# Provided records
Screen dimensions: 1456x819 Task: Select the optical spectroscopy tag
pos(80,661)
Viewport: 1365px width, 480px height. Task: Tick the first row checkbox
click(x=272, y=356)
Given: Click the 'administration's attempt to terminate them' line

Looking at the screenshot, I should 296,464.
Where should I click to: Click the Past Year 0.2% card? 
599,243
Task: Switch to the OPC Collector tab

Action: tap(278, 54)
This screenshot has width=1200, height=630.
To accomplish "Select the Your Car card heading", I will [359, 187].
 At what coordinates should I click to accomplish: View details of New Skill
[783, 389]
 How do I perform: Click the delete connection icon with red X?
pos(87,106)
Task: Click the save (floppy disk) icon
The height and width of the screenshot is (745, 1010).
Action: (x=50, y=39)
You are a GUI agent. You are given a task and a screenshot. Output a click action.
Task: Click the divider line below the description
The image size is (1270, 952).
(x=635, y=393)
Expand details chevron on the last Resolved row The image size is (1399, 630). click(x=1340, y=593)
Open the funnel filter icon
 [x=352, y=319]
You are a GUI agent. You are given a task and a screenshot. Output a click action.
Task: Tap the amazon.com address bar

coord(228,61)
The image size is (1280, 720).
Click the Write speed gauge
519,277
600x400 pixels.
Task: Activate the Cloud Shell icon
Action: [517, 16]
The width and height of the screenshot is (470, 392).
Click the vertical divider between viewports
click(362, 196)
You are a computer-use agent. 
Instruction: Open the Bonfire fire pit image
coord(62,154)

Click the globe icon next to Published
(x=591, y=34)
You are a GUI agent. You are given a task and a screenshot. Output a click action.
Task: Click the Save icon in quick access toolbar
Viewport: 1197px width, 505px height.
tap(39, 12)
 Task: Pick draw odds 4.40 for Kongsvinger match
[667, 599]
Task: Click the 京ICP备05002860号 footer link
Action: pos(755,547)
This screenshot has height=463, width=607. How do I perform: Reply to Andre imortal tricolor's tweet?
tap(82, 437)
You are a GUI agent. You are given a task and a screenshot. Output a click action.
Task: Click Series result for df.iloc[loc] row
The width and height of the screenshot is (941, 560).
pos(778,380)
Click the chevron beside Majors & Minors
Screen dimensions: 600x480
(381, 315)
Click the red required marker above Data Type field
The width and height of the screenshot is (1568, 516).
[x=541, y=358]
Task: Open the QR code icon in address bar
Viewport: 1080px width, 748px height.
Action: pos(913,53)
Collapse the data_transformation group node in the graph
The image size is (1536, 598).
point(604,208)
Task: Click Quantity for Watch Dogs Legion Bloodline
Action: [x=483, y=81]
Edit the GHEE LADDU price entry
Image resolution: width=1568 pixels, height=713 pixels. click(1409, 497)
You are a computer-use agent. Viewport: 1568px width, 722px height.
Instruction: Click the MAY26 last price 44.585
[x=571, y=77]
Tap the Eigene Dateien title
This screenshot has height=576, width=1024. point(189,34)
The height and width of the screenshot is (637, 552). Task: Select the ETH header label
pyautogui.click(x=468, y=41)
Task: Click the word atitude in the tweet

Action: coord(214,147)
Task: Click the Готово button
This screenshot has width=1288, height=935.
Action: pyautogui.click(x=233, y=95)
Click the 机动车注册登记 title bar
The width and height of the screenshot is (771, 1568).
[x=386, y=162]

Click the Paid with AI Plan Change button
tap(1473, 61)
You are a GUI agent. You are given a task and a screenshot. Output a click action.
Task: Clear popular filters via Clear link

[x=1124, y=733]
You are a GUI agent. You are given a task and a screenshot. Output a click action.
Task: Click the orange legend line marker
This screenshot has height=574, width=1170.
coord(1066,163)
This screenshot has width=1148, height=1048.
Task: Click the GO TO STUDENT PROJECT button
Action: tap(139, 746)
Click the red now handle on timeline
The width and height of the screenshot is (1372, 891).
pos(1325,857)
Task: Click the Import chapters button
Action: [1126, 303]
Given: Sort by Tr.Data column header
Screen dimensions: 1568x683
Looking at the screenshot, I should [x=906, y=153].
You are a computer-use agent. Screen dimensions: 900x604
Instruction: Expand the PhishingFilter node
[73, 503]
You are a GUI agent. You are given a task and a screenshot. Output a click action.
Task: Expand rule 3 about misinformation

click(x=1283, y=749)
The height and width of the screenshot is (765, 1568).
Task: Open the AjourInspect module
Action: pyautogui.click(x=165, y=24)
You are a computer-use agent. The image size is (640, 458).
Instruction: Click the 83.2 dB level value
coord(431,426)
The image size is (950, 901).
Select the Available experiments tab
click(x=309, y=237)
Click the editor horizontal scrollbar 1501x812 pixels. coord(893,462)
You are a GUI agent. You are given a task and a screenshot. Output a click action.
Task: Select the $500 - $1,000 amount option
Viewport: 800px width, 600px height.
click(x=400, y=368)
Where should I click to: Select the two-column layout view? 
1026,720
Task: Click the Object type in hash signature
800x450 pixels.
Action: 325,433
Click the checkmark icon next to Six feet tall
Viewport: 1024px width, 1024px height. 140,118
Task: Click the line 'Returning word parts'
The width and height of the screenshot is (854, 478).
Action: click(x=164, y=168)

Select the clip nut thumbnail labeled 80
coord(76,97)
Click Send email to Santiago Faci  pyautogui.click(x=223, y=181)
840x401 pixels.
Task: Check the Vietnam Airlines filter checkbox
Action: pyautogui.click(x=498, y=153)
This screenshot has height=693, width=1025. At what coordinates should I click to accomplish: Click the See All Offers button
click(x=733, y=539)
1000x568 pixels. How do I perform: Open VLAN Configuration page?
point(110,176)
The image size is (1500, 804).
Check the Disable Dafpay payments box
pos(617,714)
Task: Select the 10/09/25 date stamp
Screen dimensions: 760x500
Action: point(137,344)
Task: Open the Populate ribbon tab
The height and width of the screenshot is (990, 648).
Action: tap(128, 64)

# Task prompt
Each line in the entries above that includes the word "marker" counts once; state the total and nothing else.

# Written response
2